Data excerpts:
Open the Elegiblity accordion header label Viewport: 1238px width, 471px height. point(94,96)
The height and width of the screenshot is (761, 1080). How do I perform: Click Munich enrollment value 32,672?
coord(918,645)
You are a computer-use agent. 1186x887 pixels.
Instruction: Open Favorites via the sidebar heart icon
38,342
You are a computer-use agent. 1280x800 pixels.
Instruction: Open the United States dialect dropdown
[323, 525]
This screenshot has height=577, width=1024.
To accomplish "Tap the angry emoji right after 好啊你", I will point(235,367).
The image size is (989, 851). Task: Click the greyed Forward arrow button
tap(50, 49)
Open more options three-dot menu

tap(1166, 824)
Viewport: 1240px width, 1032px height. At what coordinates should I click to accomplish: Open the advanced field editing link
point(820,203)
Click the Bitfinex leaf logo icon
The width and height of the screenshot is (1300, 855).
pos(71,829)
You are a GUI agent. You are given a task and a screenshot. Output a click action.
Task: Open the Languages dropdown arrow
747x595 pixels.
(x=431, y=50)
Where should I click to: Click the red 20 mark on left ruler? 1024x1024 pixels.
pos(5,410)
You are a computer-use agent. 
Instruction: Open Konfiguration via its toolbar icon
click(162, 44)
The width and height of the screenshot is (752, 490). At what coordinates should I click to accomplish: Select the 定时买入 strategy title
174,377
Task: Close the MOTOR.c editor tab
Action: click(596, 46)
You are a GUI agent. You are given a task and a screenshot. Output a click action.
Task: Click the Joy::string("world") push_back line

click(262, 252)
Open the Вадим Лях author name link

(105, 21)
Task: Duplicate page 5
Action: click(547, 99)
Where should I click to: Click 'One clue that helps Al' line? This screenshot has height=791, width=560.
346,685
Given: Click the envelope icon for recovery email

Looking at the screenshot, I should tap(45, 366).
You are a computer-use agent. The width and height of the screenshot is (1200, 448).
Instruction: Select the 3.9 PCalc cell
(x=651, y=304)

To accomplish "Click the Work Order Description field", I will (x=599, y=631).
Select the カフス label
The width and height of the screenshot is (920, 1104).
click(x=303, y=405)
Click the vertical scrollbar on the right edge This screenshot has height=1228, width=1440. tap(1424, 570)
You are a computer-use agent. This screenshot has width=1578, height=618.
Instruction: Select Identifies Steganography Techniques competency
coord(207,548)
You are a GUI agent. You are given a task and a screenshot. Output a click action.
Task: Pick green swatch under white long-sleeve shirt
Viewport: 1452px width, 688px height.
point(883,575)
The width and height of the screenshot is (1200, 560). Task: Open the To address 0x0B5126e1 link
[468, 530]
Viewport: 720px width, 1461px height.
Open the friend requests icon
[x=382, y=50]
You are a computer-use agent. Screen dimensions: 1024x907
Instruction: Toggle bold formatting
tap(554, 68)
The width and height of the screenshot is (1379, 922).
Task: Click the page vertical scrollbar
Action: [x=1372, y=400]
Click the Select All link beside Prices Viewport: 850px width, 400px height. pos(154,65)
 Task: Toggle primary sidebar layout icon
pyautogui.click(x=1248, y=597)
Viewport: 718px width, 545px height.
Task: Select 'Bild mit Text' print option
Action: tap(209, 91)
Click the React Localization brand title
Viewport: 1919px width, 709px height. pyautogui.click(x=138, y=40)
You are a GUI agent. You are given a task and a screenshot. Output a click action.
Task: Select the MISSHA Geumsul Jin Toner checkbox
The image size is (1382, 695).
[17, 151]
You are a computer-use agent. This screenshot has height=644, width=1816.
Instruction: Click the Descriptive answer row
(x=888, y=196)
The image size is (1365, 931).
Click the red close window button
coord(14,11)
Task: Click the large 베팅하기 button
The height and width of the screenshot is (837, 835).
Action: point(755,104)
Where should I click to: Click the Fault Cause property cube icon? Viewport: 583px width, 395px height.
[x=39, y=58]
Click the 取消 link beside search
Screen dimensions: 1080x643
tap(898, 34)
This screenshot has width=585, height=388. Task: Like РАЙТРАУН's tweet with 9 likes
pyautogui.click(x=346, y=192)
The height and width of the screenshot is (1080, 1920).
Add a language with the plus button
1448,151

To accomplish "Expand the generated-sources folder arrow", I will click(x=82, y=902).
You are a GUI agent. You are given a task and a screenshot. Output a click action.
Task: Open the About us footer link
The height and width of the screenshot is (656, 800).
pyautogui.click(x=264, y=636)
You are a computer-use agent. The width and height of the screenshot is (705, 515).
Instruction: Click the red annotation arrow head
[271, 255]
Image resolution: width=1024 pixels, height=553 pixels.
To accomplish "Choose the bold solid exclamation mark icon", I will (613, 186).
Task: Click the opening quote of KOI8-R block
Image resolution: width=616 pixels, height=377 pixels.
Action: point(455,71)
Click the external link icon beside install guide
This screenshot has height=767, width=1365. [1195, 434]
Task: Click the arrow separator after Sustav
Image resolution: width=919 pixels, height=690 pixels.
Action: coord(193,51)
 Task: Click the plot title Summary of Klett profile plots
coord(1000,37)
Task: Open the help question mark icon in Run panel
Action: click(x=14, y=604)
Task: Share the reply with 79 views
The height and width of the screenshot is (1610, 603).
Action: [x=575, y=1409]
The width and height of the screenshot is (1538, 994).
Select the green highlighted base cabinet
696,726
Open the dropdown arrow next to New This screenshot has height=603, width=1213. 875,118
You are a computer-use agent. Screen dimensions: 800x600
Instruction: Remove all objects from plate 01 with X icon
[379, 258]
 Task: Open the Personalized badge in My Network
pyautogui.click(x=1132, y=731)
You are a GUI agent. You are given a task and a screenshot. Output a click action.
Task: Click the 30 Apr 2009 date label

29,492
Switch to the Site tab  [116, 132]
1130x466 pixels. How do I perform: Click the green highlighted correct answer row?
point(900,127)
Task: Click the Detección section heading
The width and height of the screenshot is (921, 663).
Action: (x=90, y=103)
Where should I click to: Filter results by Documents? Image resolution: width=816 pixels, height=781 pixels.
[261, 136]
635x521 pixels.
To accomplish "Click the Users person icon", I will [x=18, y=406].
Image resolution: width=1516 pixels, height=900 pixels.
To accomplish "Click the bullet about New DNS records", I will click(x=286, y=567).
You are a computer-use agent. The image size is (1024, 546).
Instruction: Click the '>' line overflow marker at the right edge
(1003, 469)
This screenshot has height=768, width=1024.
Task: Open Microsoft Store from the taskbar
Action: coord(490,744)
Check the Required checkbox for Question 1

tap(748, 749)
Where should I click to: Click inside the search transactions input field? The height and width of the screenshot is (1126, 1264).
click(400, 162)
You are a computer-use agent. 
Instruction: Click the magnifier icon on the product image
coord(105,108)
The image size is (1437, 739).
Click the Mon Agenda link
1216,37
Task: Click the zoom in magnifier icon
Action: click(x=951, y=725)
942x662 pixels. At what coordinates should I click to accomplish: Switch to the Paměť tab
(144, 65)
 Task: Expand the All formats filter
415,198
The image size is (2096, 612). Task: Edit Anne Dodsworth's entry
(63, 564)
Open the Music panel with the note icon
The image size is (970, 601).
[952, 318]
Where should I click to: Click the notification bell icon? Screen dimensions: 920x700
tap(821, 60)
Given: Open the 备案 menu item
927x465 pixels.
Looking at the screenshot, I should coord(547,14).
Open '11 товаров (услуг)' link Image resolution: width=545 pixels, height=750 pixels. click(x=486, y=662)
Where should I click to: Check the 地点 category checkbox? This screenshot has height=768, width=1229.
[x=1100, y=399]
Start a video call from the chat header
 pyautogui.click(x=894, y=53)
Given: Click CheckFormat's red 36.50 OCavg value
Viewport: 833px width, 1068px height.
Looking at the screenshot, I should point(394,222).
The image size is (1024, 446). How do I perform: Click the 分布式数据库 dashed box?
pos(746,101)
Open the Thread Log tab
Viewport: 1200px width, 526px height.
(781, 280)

Exercise directions:
I would like the records restated exactly, with every line intact.

Reply to the task:
Open the Elegiblity accordion header label Viewport: 1238px width, 471px height. point(94,96)
The height and width of the screenshot is (761, 1080). How do I perform: Click Munich enrollment value 32,672?
coord(918,645)
You are a computer-use agent. 1186x887 pixels.
Instruction: Open Favorites via the sidebar heart icon
38,342
You are a computer-use agent. 1280x800 pixels.
Instruction: Open the United States dialect dropdown
[323, 525]
This screenshot has height=577, width=1024.
To accomplish "Tap the angry emoji right after 好啊你", I will point(235,367).
The image size is (989, 851). Task: Click the greyed Forward arrow button
tap(50, 49)
Open more options three-dot menu

tap(1166, 824)
Viewport: 1240px width, 1032px height. At what coordinates should I click to accomplish: Open the advanced field editing link
point(820,203)
Click the Bitfinex leaf logo icon
The width and height of the screenshot is (1300, 855).
pos(71,829)
You are a GUI agent. You are given a task and a screenshot. Output a click action.
Task: Open the Languages dropdown arrow
747x595 pixels.
(x=431, y=50)
Where should I click to: Click the red 20 mark on left ruler? 1024x1024 pixels.
pos(5,410)
You are a computer-use agent. 
Instruction: Open Konfiguration via its toolbar icon
click(162, 44)
The width and height of the screenshot is (752, 490). At what coordinates should I click to accomplish: Select the 定时买入 strategy title
174,377
Task: Close the MOTOR.c editor tab
Action: click(596, 46)
You are a GUI agent. You are given a task and a screenshot. Output a click action.
Task: Click the Joy::string("world") push_back line

click(262, 252)
Open the Вадим Лях author name link

(105, 21)
Task: Duplicate page 5
Action: click(547, 99)
Where should I click to: Click 'One clue that helps Al' line? This screenshot has height=791, width=560.
346,685
Given: Click the envelope icon for recovery email

Looking at the screenshot, I should tap(45, 366).
You are a computer-use agent. The width and height of the screenshot is (1200, 448).
Instruction: Select the 3.9 PCalc cell
(x=651, y=304)

To accomplish "Click the Work Order Description field", I will (x=599, y=631).
Select the カフス label
The width and height of the screenshot is (920, 1104).
click(x=303, y=405)
Click the vertical scrollbar on the right edge This screenshot has height=1228, width=1440. tap(1424, 570)
You are a computer-use agent. This screenshot has width=1578, height=618.
Instruction: Select Identifies Steganography Techniques competency
coord(207,548)
You are a GUI agent. You are given a task and a screenshot. Output a click action.
Task: Pick green swatch under white long-sleeve shirt
Viewport: 1452px width, 688px height.
point(883,575)
The width and height of the screenshot is (1200, 560). Task: Open the To address 0x0B5126e1 link
[468, 530]
Viewport: 720px width, 1461px height.
Open the friend requests icon
[x=382, y=50]
You are a computer-use agent. Screen dimensions: 1024x907
Instruction: Toggle bold formatting
tap(554, 68)
The width and height of the screenshot is (1379, 922).
Task: Click the page vertical scrollbar
Action: [x=1372, y=400]
Click the Select All link beside Prices Viewport: 850px width, 400px height. pos(154,65)
 Task: Toggle primary sidebar layout icon
pyautogui.click(x=1248, y=597)
Viewport: 718px width, 545px height.
Task: Select 'Bild mit Text' print option
Action: tap(209, 91)
Click the React Localization brand title
Viewport: 1919px width, 709px height. pyautogui.click(x=138, y=40)
You are a GUI agent. You are given a task and a screenshot. Output a click action.
Task: Select the MISSHA Geumsul Jin Toner checkbox
The image size is (1382, 695).
[17, 151]
You are a computer-use agent. This screenshot has height=644, width=1816.
Instruction: Click the Descriptive answer row
(x=888, y=196)
The image size is (1365, 931).
Click the red close window button
coord(14,11)
Task: Click the large 베팅하기 button
The height and width of the screenshot is (837, 835).
Action: point(755,104)
Where should I click to: Click the Fault Cause property cube icon? Viewport: 583px width, 395px height.
[x=39, y=58]
Click the 取消 link beside search
Screen dimensions: 1080x643
tap(898, 34)
This screenshot has width=585, height=388. Task: Like РАЙТРАУН's tweet with 9 likes
pyautogui.click(x=346, y=192)
The height and width of the screenshot is (1080, 1920).
Add a language with the plus button
1448,151

To accomplish "Expand the generated-sources folder arrow", I will click(x=82, y=902).
You are a GUI agent. You are given a task and a screenshot. Output a click action.
Task: Open the About us footer link
The height and width of the screenshot is (656, 800).
pyautogui.click(x=264, y=636)
You are a computer-use agent. The width and height of the screenshot is (705, 515).
Instruction: Click the red annotation arrow head
[271, 255]
Image resolution: width=1024 pixels, height=553 pixels.
To accomplish "Choose the bold solid exclamation mark icon", I will (613, 186).
Task: Click the opening quote of KOI8-R block
Image resolution: width=616 pixels, height=377 pixels.
Action: point(455,71)
Click the external link icon beside install guide
This screenshot has height=767, width=1365. [1195, 434]
Task: Click the arrow separator after Sustav
Image resolution: width=919 pixels, height=690 pixels.
Action: coord(193,51)
 Task: Click the plot title Summary of Klett profile plots
coord(1000,37)
Task: Open the help question mark icon in Run panel
Action: click(x=14, y=604)
Task: Share the reply with 79 views
The height and width of the screenshot is (1610, 603).
Action: [x=575, y=1409]
The width and height of the screenshot is (1538, 994).
Select the green highlighted base cabinet
696,726
Open the dropdown arrow next to New This screenshot has height=603, width=1213. 875,118
You are a computer-use agent. Screen dimensions: 800x600
Instruction: Remove all objects from plate 01 with X icon
[379, 258]
 Task: Open the Personalized badge in My Network
pyautogui.click(x=1132, y=731)
You are a GUI agent. You are given a task and a screenshot. Output a click action.
Task: Click the 30 Apr 2009 date label

29,492
Switch to the Site tab  [116, 132]
1130x466 pixels. How do I perform: Click the green highlighted correct answer row?
point(900,127)
Task: Click the Detección section heading
The width and height of the screenshot is (921, 663).
Action: (x=90, y=103)
Where should I click to: Filter results by Documents? Image resolution: width=816 pixels, height=781 pixels.
[261, 136]
635x521 pixels.
To accomplish "Click the Users person icon", I will [x=18, y=406].
Image resolution: width=1516 pixels, height=900 pixels.
To accomplish "Click the bullet about New DNS records", I will click(x=286, y=567).
You are a computer-use agent. The image size is (1024, 546).
Instruction: Click the '>' line overflow marker at the right edge
(1003, 469)
This screenshot has height=768, width=1024.
Task: Open Microsoft Store from the taskbar
Action: coord(490,744)
Check the Required checkbox for Question 1

tap(748, 749)
Where should I click to: Click inside the search transactions input field? The height and width of the screenshot is (1126, 1264).
click(400, 162)
You are a computer-use agent. 
Instruction: Click the magnifier icon on the product image
coord(105,108)
The image size is (1437, 739).
Click the Mon Agenda link
1216,37
Task: Click the zoom in magnifier icon
Action: click(x=951, y=725)
942x662 pixels. At what coordinates should I click to accomplish: Switch to the Paměť tab
(144, 65)
 Task: Expand the All formats filter
415,198
The image size is (2096, 612). Task: Edit Anne Dodsworth's entry
(63, 564)
Open the Music panel with the note icon
The image size is (970, 601).
[952, 318]
Where should I click to: Click the notification bell icon? Screen dimensions: 920x700
tap(821, 60)
Given: Open the 备案 menu item
927x465 pixels.
Looking at the screenshot, I should coord(547,14).
Open '11 товаров (услуг)' link Image resolution: width=545 pixels, height=750 pixels. click(x=486, y=662)
Where should I click to: Check the 地点 category checkbox? This screenshot has height=768, width=1229.
[x=1100, y=399]
Start a video call from the chat header
 pyautogui.click(x=894, y=53)
Given: Click CheckFormat's red 36.50 OCavg value
Viewport: 833px width, 1068px height.
Looking at the screenshot, I should point(394,222).
The image size is (1024, 446). How do I perform: Click the 分布式数据库 dashed box?
pos(746,101)
Open the Thread Log tab
Viewport: 1200px width, 526px height.
(781, 280)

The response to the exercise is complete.